» **What you will do**:
Reproduce the entries below word for word, starting with the line that contains "This screenshot has width=868, height=1399." and ending with the line that contains "tap(615, 413)".

» **Raw data**:
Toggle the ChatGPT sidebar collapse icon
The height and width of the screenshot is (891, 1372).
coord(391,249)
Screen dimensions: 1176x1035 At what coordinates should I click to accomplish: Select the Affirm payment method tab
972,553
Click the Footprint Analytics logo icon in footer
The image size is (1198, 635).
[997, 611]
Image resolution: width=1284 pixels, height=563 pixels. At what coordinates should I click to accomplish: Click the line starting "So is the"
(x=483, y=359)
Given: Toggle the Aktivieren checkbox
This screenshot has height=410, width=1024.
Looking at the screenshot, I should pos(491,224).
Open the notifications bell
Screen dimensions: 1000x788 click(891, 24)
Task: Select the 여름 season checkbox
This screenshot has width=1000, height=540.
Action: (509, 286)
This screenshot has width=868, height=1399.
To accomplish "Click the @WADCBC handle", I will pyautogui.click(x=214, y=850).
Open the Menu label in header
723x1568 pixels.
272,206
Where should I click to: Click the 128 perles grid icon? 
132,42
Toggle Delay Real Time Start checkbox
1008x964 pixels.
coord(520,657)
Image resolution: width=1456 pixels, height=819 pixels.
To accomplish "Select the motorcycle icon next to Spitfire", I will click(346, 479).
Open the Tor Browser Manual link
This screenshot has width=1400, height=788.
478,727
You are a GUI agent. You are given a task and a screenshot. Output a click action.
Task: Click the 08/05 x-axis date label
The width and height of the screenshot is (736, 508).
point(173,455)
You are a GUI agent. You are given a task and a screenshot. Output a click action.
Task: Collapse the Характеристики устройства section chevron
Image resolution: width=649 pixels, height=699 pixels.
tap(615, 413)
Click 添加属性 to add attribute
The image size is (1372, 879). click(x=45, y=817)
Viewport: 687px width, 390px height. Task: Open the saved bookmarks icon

» **Expected output**:
This screenshot has width=868, height=1399.
To accomplish "Click the @WADCBC handle", I will pyautogui.click(x=214, y=850).
Open the Menu label in header
723x1568 pixels.
272,206
Where should I click to: Click the 128 perles grid icon? 
132,42
Toggle Delay Real Time Start checkbox
1008x964 pixels.
coord(520,657)
Image resolution: width=1456 pixels, height=819 pixels.
To accomplish "Select the motorcycle icon next to Spitfire", I will click(346, 479).
Open the Tor Browser Manual link
This screenshot has width=1400, height=788.
478,727
You are a GUI agent. You are given a task and a screenshot. Output a click action.
Task: Click the 08/05 x-axis date label
The width and height of the screenshot is (736, 508).
point(173,455)
You are a GUI agent. You are given a task and a screenshot. Output a click action.
Task: Collapse the Характеристики устройства section chevron
Image resolution: width=649 pixels, height=699 pixels.
tap(615, 413)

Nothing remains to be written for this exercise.